Market structure: Apple’s M5 iPad Pro strengthens Apple’s pricing power in premium tablets and tightens differentiation vs. Android competitors; component winners include TSM (advanced nodes) and DRAM suppliers as base memory jumped from 8GB→12GB. Expect modest share gains in high-end tablets (mid-single-digit global units) and stronger ASPs (+$50–$150 per unit) that disproportionately lift gross profit and services attach economics over 12–18 months. Risk assessment: Primary tail risks are (1) demand disappointment vs. elevated street inventories (unit miss >5% QoQ) and (2) thermal/UX reviews that depress replacement cycles; regulatory antitrust risks around App Store/ecosystem remain low-probability but high-impact.
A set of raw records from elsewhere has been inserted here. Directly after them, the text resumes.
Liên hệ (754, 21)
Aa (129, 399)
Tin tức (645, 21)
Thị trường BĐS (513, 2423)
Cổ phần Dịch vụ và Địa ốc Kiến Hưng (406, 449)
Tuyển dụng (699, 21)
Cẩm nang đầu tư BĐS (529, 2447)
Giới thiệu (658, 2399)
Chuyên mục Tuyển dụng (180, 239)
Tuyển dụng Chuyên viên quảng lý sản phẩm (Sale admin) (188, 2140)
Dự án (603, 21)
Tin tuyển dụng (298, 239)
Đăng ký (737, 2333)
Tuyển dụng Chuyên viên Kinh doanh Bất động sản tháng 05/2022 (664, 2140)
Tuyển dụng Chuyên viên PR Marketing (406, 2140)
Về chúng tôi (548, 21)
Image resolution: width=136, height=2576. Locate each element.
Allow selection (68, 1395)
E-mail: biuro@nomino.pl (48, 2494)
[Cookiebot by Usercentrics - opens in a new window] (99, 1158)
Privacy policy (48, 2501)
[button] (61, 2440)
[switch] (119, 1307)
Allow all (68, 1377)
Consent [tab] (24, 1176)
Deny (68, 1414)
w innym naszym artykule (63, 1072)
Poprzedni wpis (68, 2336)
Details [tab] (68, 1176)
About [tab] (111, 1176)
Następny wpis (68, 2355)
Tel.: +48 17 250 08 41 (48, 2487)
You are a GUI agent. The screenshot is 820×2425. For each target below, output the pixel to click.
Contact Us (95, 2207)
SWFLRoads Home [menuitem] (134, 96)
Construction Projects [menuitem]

Near-term (days–weeks) sensitivity centers on guidance and supply confirmations; medium-term (3–12 months) watch component lead times, and long-term (12–36 months) depends on silicon cycle (M6/M7) and service monetization. Trade implications: Direct plays — long AAPL and selected suppliers (TSM, MU) while using defined-risk options to cap downside. If implied vol is muted (<30% for AAPL), prefer debit call spreads 6–9 months out to capture upgrade cycles; overweight semis and panel suppliers into potential higher content-per-device trends. Contrarian angles: Consensus praises hardware but underestimates iPadOS multitasking frictions that could slow pro-adoption and Mac cannibalization; the market may underprice durability of Mac+services earnings. Conversely, weakness from thermal throttling in stress tests is overplayed vs. real-world usage—don’t expect large structural declines absent broad consumer demand slump.